伸線加工は細い穴の開いた、伸線ダイスに穴よりも太い線を通すことで加工を行っていますが、それは線が通っている状態だからできることです。
ダイスは摩耗をすれば交換する必要がありますし、線径の違う製品を作る際には、その線径に合わせたダイスに交換する必要があります。
では、交換直後の線が通っていないダイスには線をどのように通すのでしょうか?もともとはダイス径よりも太い線なので、そのままでは線はダイスを通りません。
この記事では、伸線ダイスへ線をどのように通すのかを解説します。
ダイスの線通し
交換したダイスへ線を通す作業のことを「線通し(せんとおし)」などと呼びます。
その名の通り、線をダイスに通す作業なのですが、冒頭で書いた通り伸線する前の線はダイス径よりも太く、そのままの太さでは通すことができないため、線の先端をダイスに通る太さまで細くする必要があります。
その作業は「先付け(さきつけ)」などと呼ばれており、目的のダイスに線が通るように、線の先端を細く加工する作業を行います。
先付の方法3つ
先付けの方法は複数ありますが、ここでは専用の機械を使う方法から道具を使わない方法まで、3つを紹介します。
先付機を使用して線を通す
「先付機(さきつけき)」と呼ばれる、道具(機械)を使用して先付けを行い線を通す方法です。
先付機の構造
先付機には製麺機のように、溝が彫られたローラーが上下に2本平行に並んでおり、ローラーに彫られた溝は太いものから細いものまで各種あります。
溝の深さはローラー1周のうちに、徐々に浅くなっていくように作られており、その浅くなったところで圧延されて細くなります。

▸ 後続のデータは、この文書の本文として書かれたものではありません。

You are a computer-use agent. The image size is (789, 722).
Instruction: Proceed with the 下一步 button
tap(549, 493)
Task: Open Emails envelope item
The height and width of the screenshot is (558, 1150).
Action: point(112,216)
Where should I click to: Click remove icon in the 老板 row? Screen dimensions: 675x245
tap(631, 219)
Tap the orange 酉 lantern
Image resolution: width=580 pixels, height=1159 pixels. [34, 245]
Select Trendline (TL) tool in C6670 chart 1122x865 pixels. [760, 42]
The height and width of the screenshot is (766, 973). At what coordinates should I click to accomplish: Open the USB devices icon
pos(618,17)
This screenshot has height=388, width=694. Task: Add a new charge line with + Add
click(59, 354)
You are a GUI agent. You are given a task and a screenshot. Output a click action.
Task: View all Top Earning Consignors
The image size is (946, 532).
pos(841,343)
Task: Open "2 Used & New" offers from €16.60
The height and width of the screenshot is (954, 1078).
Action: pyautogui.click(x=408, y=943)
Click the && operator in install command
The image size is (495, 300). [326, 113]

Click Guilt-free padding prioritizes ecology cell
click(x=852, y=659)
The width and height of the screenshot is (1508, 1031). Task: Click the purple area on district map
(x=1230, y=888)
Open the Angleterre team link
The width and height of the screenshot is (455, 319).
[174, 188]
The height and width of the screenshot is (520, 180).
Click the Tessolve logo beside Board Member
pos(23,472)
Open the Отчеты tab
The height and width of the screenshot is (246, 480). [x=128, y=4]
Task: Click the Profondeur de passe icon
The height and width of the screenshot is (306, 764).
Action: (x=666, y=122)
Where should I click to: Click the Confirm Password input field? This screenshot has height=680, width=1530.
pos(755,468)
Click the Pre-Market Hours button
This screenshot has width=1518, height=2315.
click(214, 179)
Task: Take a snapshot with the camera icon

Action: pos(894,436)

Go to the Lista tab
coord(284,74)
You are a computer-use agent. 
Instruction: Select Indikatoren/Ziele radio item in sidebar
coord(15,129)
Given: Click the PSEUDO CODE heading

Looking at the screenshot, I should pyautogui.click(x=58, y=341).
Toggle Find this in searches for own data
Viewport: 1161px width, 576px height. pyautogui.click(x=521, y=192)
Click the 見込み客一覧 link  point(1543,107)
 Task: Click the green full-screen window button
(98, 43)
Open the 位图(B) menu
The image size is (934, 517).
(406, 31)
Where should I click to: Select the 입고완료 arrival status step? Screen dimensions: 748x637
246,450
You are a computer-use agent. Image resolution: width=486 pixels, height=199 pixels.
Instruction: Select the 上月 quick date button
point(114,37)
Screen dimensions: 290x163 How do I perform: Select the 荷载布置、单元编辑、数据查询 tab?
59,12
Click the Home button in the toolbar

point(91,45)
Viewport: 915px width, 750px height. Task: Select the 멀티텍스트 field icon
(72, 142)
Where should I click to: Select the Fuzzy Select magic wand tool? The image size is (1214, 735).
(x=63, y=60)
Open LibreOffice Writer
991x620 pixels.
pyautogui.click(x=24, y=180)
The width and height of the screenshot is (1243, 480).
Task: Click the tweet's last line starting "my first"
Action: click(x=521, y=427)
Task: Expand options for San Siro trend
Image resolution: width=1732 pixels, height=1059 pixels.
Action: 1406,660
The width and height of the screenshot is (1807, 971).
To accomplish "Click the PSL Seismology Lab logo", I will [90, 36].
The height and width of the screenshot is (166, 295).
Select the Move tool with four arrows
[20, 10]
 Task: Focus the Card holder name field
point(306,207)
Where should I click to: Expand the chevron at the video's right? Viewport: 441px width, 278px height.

上下のローラーはそれぞれ手前側(先付機を右から見ると上は右回り、下は左周り)に回るようになっています。
先付機の使い方
機械のスイッチを入れローラーが回り出したら、まずは細くしたい線に最も近い太さのローラーの溝に入れ、圧延し線を細くします。
線の角度を変えながら満遍なく細く圧延できたら、一度機械から抜いて通したいダイスに入れて、線が通るか確かめます。
線が通ればそこで先付け作業終了ですが、まだ線が太くて通らない場合には、先ほどよりも少し細い溝に入れて同じように圧延します。
細いダイスに通す際には細い溝まで使って圧延する必要がありますが、徐々に細くすることをせずに急に細い溝に通してしまうと、長手方向だけに圧延されるのではなく、横方向にも潰されてされてしまいバリが出てしまいます。
生地がはみ出した、たい焼きのようになってしまいます
このことから伸線のパススケジュールのように、急激に細くすることはせず、徐々に細くしていく必要があります。
やすりで削って線を通す
線の先端を、鉄やすりやグラインダーなどで削って先付けを行い、ダイスに線を通す方法です。
単純に削って細くする方法なのでイメージしやすいかと思いますが、ダイスに線が通る細さまで線を削らなければいけません。
それほど線が太くなければできますが、慣れていない人が行うと削れている部分と削れていない部分が出てきて、なかなか線を通すことができなかったり、逆に細くし過ぎてダイスへ通す際に断線してしまったりします。
伸び切れさせて線を通す
細い線限定になりますが、ペンチなどで線を掴んで手で引っ張って線を伸び切れさせると、切れた先端付近は伸びて細くなりますので、その細くなった線をダイスに通す方法です。
手で伸び切れをさせられるような細い線限定で、職人技のような方法ですが、先付機などの専用の機械が必要なく作業も早く終わらせることができます。
ダイスへの線の通し方まとめ
伸線ダイスへの線の通し方を3種類紹介しました。
ここでは私が知っている3種類を紹介しましたが、直径10mmを超えるような太い線の場合などではまた違った線の通し方があるかもしれませんので、この方法が全てではないと思っていただきたいです。
先付けした部分はどうしても傷が付いたり、バリが残っていることが多いので製品に混入させないように、線通しが終わったらその部分は切って破棄するようにしましょう。